_Work instruction_. Once the line containing "Given: Click the magnifier search icon" has been written out, stop; until then, restate each line of the entries below word for word from the first.

_Records to use_.
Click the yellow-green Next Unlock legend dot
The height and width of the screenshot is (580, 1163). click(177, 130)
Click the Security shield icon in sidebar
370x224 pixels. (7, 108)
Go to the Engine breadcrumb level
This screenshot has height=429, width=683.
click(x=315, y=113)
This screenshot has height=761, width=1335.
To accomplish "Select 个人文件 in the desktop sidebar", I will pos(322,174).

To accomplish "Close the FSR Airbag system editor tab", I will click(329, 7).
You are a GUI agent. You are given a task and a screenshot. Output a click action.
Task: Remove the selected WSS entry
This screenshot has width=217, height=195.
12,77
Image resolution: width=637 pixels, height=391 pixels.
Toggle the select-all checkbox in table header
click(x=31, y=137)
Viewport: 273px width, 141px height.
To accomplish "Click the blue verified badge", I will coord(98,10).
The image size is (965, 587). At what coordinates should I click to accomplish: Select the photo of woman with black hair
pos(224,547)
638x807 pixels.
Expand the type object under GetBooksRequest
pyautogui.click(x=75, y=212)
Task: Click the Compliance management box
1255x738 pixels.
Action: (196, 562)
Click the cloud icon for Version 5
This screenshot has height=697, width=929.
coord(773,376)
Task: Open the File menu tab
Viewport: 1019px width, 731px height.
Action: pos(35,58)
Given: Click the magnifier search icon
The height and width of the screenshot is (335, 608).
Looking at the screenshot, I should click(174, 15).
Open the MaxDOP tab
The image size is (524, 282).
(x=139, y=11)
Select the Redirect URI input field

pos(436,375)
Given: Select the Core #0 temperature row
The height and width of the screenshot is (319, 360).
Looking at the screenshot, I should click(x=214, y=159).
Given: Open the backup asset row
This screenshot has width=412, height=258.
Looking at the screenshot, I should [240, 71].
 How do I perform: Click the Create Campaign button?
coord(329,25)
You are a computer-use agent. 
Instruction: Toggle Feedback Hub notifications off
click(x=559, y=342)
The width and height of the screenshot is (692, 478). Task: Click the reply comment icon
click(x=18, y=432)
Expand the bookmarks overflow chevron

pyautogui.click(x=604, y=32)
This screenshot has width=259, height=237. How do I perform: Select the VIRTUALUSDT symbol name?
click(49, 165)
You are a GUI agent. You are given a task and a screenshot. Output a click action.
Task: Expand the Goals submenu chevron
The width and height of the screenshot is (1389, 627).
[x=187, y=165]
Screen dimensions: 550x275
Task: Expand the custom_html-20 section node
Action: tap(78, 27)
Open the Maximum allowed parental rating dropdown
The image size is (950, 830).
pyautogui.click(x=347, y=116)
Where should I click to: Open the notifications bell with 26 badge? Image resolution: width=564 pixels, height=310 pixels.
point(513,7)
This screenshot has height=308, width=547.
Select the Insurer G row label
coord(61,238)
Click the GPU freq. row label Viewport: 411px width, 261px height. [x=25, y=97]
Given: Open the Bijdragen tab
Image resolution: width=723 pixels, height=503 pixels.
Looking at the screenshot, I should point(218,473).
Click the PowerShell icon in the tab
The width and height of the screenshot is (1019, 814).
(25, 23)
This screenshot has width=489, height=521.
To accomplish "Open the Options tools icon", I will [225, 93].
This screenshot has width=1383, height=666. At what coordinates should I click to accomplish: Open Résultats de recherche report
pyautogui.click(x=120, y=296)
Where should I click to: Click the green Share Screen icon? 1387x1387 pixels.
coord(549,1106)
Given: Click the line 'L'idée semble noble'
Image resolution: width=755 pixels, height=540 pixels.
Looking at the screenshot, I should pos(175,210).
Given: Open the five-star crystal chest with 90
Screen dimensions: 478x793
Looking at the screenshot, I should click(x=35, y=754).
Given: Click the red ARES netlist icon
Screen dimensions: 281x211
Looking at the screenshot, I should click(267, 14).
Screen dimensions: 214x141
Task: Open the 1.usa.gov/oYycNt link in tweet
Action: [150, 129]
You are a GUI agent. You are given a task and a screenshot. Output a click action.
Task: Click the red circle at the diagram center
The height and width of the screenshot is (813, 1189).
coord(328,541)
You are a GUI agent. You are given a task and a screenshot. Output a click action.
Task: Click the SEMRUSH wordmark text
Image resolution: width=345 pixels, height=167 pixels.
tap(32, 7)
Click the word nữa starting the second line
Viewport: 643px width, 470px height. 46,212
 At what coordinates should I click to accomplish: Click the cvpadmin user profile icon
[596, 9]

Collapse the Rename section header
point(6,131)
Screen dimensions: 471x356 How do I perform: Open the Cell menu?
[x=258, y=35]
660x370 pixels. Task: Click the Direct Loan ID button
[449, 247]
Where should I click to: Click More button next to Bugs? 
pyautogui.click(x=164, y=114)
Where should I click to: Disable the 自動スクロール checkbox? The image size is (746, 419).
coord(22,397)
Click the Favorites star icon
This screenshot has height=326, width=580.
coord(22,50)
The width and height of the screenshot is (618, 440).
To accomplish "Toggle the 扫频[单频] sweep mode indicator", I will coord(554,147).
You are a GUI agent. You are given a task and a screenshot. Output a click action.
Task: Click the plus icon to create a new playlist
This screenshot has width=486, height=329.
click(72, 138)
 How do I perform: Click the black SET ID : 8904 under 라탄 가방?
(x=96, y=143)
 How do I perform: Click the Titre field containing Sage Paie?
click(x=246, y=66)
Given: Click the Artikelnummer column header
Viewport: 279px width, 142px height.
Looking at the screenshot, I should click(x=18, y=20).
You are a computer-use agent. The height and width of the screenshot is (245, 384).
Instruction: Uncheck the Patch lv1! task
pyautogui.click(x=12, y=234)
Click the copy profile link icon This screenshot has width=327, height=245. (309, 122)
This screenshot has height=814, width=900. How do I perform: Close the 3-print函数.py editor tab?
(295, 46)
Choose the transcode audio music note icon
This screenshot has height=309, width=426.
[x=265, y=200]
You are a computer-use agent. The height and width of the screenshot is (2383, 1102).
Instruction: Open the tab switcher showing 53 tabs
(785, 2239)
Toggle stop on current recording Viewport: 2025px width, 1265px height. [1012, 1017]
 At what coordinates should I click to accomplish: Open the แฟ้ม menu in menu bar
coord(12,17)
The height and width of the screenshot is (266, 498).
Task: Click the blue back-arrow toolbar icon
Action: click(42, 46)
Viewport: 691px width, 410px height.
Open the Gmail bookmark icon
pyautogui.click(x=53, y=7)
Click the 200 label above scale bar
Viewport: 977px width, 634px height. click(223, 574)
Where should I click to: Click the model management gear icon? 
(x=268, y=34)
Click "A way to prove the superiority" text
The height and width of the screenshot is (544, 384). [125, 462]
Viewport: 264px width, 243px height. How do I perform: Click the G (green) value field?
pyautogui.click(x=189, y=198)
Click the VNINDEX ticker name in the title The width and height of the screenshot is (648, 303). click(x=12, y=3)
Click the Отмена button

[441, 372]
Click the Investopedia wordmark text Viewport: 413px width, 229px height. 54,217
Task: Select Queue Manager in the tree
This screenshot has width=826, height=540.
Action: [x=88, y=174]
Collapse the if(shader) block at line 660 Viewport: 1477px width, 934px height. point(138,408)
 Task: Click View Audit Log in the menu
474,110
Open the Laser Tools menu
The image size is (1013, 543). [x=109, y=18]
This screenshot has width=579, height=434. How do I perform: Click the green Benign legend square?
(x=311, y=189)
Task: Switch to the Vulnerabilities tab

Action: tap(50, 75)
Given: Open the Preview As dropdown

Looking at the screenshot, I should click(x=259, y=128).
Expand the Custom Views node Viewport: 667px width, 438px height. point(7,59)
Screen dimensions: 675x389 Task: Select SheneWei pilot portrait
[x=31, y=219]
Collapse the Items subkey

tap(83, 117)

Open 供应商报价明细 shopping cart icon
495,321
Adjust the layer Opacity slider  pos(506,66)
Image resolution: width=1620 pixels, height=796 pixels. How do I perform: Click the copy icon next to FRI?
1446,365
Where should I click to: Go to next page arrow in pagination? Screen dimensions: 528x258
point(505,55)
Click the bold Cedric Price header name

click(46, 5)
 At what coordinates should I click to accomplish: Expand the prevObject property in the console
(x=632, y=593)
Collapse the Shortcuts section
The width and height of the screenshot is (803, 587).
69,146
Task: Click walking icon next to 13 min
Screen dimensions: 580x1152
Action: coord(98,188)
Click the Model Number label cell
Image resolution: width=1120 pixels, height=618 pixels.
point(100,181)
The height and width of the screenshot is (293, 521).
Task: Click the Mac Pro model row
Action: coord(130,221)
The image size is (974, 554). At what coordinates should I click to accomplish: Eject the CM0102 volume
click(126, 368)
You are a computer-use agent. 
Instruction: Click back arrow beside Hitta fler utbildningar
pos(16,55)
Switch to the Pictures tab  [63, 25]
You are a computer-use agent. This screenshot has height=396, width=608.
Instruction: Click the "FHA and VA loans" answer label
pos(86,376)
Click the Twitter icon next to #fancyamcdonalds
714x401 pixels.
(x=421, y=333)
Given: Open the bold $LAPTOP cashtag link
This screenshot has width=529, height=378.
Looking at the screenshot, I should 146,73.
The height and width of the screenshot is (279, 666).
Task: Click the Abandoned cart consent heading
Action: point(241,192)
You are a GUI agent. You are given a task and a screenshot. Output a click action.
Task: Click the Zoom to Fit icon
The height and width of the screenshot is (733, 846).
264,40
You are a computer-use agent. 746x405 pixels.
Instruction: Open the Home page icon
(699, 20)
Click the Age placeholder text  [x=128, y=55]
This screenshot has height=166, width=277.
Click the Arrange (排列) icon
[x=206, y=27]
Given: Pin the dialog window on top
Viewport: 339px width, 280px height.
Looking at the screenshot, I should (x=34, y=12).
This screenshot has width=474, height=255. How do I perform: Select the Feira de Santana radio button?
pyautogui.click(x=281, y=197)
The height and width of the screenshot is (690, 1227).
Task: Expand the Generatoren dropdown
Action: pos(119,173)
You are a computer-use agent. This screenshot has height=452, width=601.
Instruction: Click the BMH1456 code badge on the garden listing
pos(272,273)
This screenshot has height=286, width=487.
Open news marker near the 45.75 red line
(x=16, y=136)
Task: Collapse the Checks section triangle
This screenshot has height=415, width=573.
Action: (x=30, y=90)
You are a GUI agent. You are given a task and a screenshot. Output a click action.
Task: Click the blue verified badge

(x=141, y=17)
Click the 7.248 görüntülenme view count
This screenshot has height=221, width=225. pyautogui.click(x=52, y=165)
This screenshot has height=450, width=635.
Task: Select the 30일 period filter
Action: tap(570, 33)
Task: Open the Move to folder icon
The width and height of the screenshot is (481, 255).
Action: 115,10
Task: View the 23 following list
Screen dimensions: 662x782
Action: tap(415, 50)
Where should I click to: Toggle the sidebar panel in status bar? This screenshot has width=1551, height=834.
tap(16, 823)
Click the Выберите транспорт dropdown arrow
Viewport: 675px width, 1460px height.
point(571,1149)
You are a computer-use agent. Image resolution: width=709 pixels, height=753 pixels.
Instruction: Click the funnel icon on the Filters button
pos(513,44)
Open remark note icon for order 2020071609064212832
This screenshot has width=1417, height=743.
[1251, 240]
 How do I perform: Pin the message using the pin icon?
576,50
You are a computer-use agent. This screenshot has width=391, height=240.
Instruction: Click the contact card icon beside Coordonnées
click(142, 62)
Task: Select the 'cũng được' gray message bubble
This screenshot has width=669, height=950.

_Task answer_.
Click the yellow-green Next Unlock legend dot
The height and width of the screenshot is (580, 1163). click(177, 130)
Click the Security shield icon in sidebar
370x224 pixels. (7, 108)
Go to the Engine breadcrumb level
This screenshot has height=429, width=683.
click(x=315, y=113)
This screenshot has height=761, width=1335.
To accomplish "Select 个人文件 in the desktop sidebar", I will pos(322,174).

To accomplish "Close the FSR Airbag system editor tab", I will click(329, 7).
You are a GUI agent. You are given a task and a screenshot. Output a click action.
Task: Remove the selected WSS entry
This screenshot has width=217, height=195.
12,77
Image resolution: width=637 pixels, height=391 pixels.
Toggle the select-all checkbox in table header
click(x=31, y=137)
Viewport: 273px width, 141px height.
To accomplish "Click the blue verified badge", I will coord(98,10).
The image size is (965, 587). At what coordinates should I click to accomplish: Select the photo of woman with black hair
pos(224,547)
638x807 pixels.
Expand the type object under GetBooksRequest
pyautogui.click(x=75, y=212)
Task: Click the Compliance management box
1255x738 pixels.
Action: (196, 562)
Click the cloud icon for Version 5
This screenshot has height=697, width=929.
coord(773,376)
Task: Open the File menu tab
Viewport: 1019px width, 731px height.
Action: pos(35,58)
Given: Click the magnifier search icon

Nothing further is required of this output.